The book features some serial killers.  One from 40 years ago, and one from today, with eerily similar methods.  The killer from 40 years ago has two surviving daughters.  One, considered highly successful by any standard, despite her unique and quite fascinating genetic disorder.  The other daughter is in jail, and has been since she was a young girl – it seems she followed a bit too closely in her Daddy’s footsteps.
So if the original killer’s family are all accounted for, who’s responsible for the current spree?
This is what Detective D.D. Warren is determined to figure out. Despite the fact that she’s on medical leave – suffering from a severe injury incurred on the job.  Her injury is so severe, in fact, that she seeks the advice of a pain specialist.  Who just happens to be that “successful by any standard” daughter of the old serial killer that I mentioned above.  Ridiculous coincidence?  You bet.

And that – the reliance on a coincidence that just wouldn’t happen in real life – is just one of the book’s flaws.  Here are some others: loose threads that are never cleaned up.  E.g., we hear a lot about the elaborate staging of the current crimes, but are never given a reason for it.  We hear a lot about a sound D.D. heard right before her injury, but we’re never given an explanation for it.
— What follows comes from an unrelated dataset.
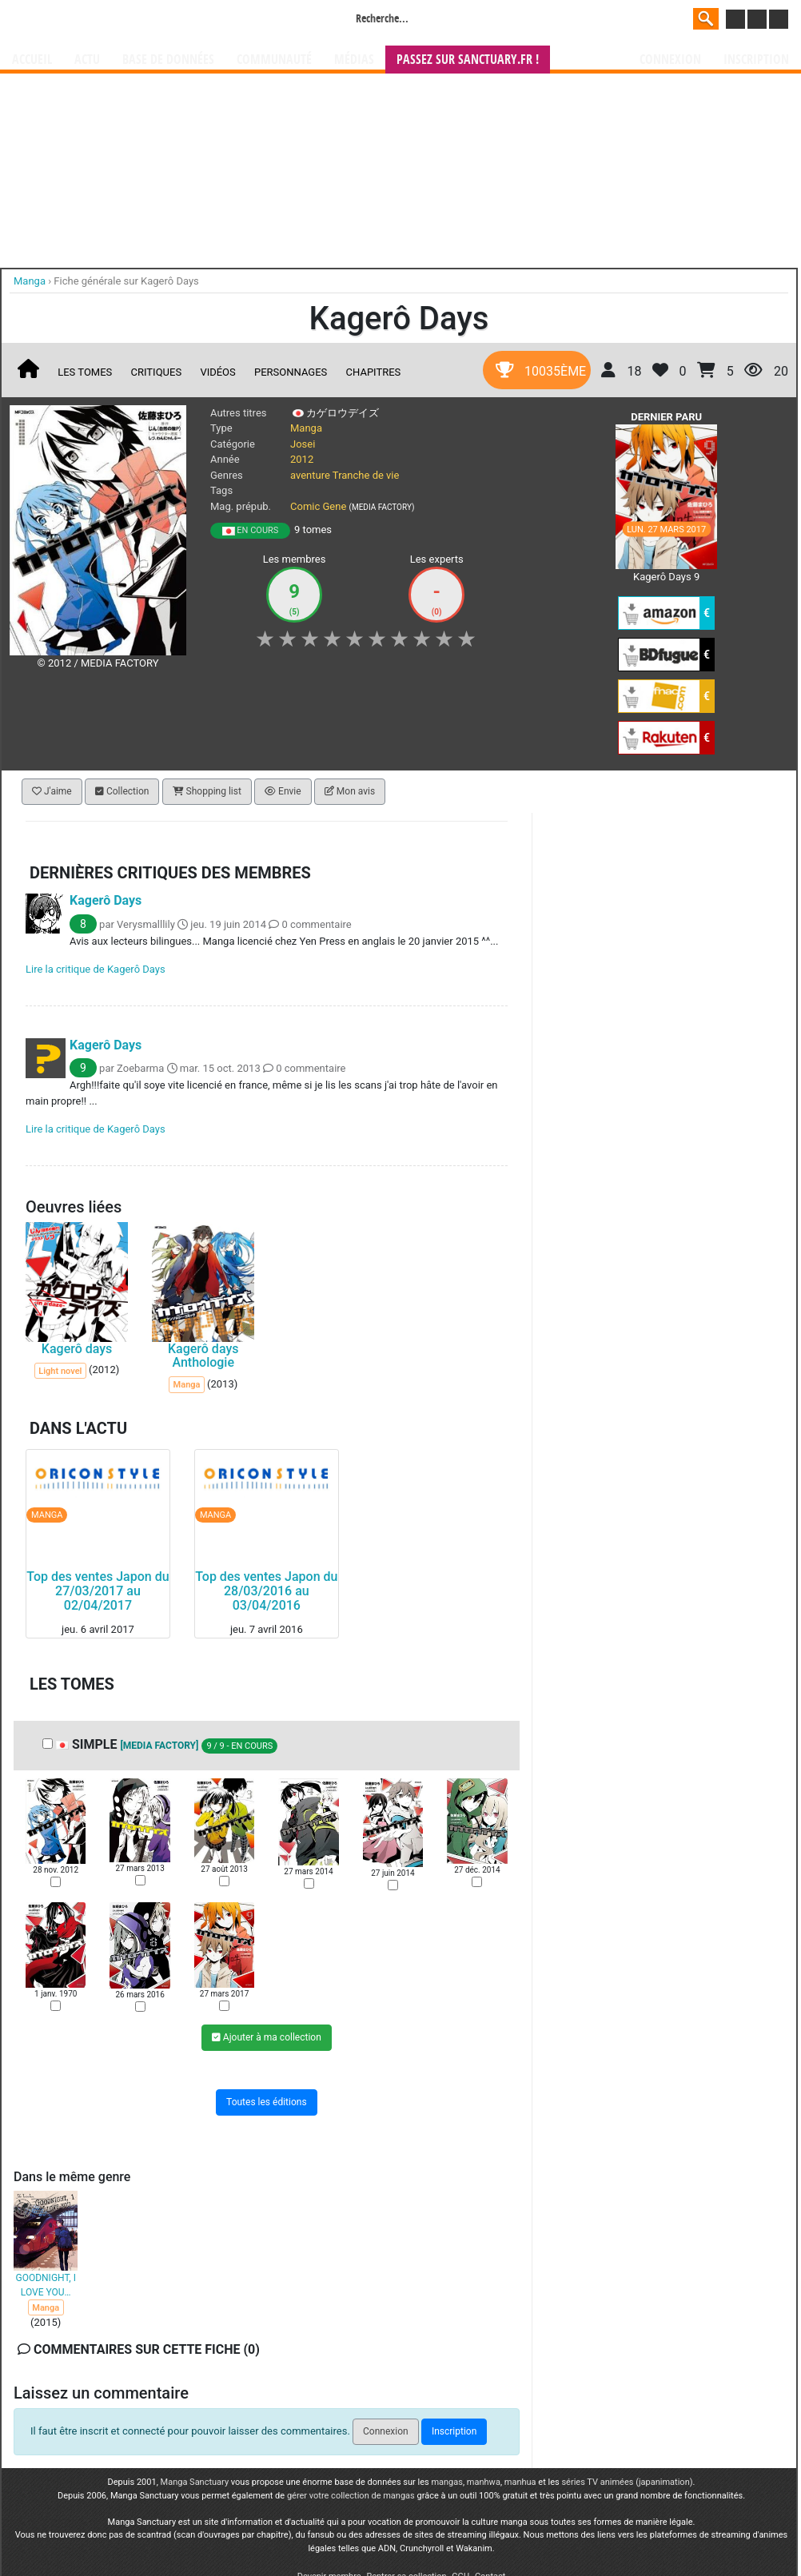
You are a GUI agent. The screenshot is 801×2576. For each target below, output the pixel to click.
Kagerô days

Then there are the character flaws: We hear a lot of whining about the pain that she’s in, but for the longest time D.D. refuses to do anything at all to try to help.  I get that some people don’t want to try pain relievers for fear of addiction.  But for the longest time, D.D. wouldn’t even ice her injury.  And when she finally seeks the advice of an expert, her initial reaction is to mock the expert’s theories and shun her advice.  Seems to me, if you’re in so much pain that you have to whine incessantly about it – and it literally keeps you from living your life or being able to pick up your young son – you should do whatever you have to do, to get better.  Not mock.
So – there it is – a fairly decent story that I admit held my interest, but a few flaws that drag the book down.  The mystery, itself, is pretty good.  I definitely had my theories about who’s doing the current murders, but Gardner does a good job of keeping the mystery alive.  Even the few snippets we get from the murderer’s point of view are kept very close to the vest, not even revealing the gender (which involved some awkward sentence structure at times, still I appreciated the effort).

I will warn, however: Fear Nothing contains some very gruesome stuff. The murders from 40 years ago, the current ones, and the horrid memories of the two daughters who were just children at the time – all of it is cringe-worthy.  It’s passages like these that are the reason I read fiction, not true crime.  Thank goodness this is just an author’s imagination, not a re-telling of actual events!